Items listed in a dataset>
*** Begin section ***

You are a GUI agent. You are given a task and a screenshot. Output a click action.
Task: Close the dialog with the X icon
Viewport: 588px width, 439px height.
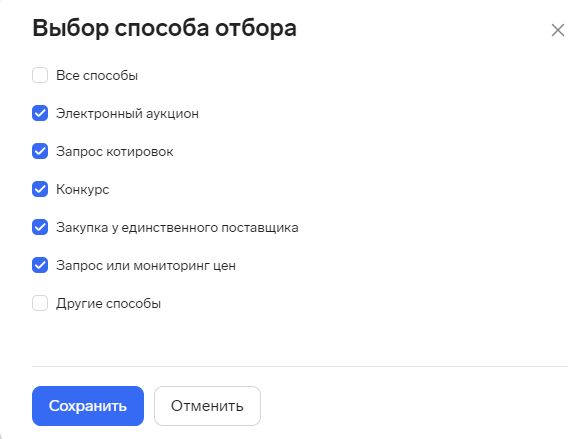pos(558,30)
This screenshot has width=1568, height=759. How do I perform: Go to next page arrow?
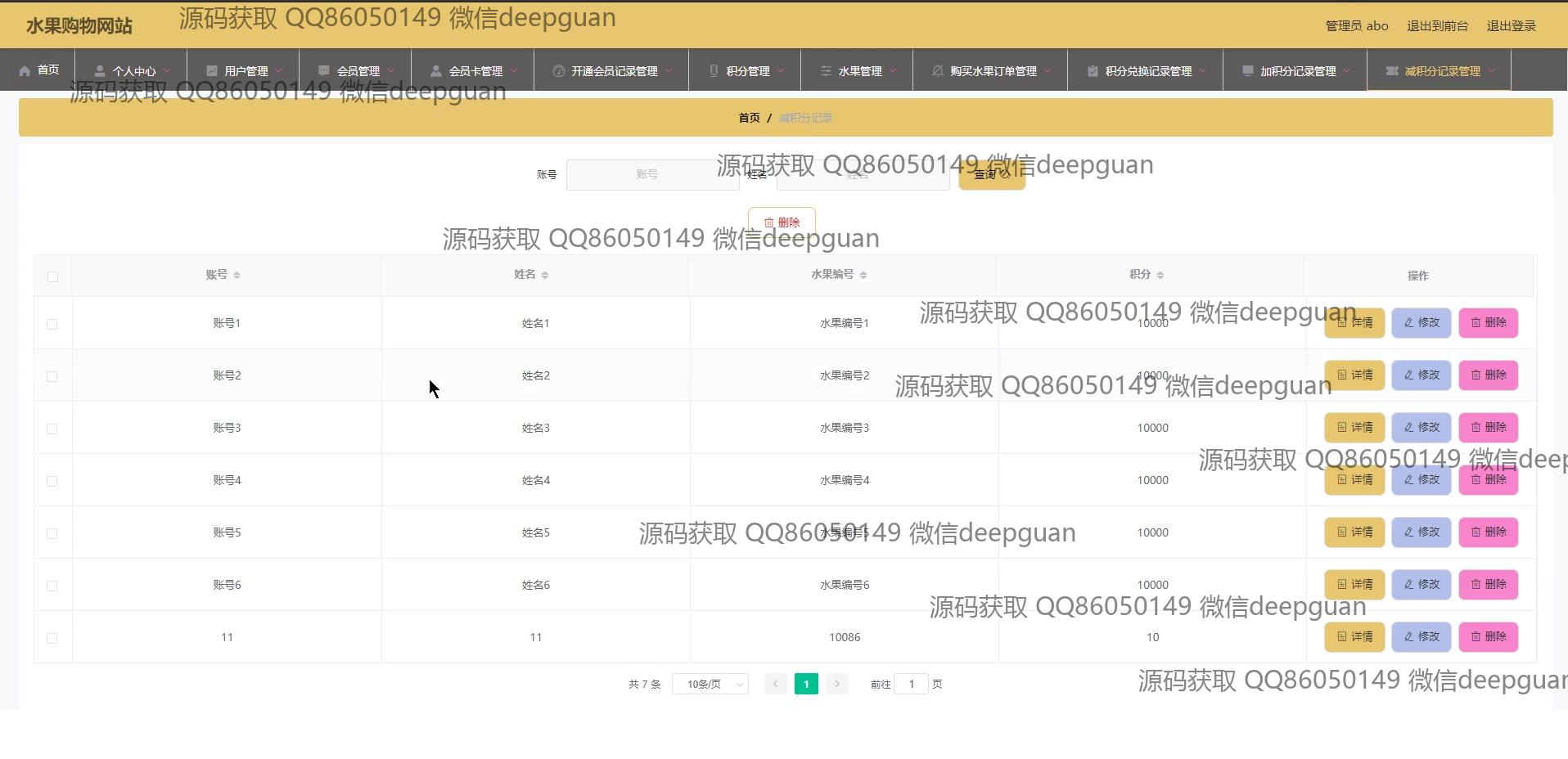point(836,684)
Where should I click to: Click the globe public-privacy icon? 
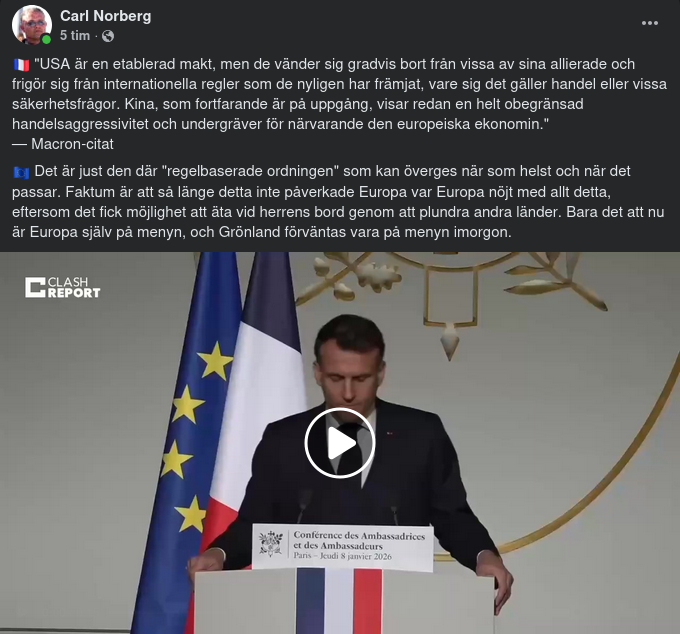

*** End section ***

TASK BRIEF> Exactly reproduce each entry, but drop the pictures.

RESPONSE AREA>
You are a GUI agent. You are given a task and a screenshot. Output a click action.
Task: Close the dialog with the X icon
Viewport: 588px width, 439px height.
pos(558,30)
This screenshot has width=1568, height=759. How do I perform: Go to next page arrow?
point(836,684)
Where should I click to: Click the globe public-privacy icon? 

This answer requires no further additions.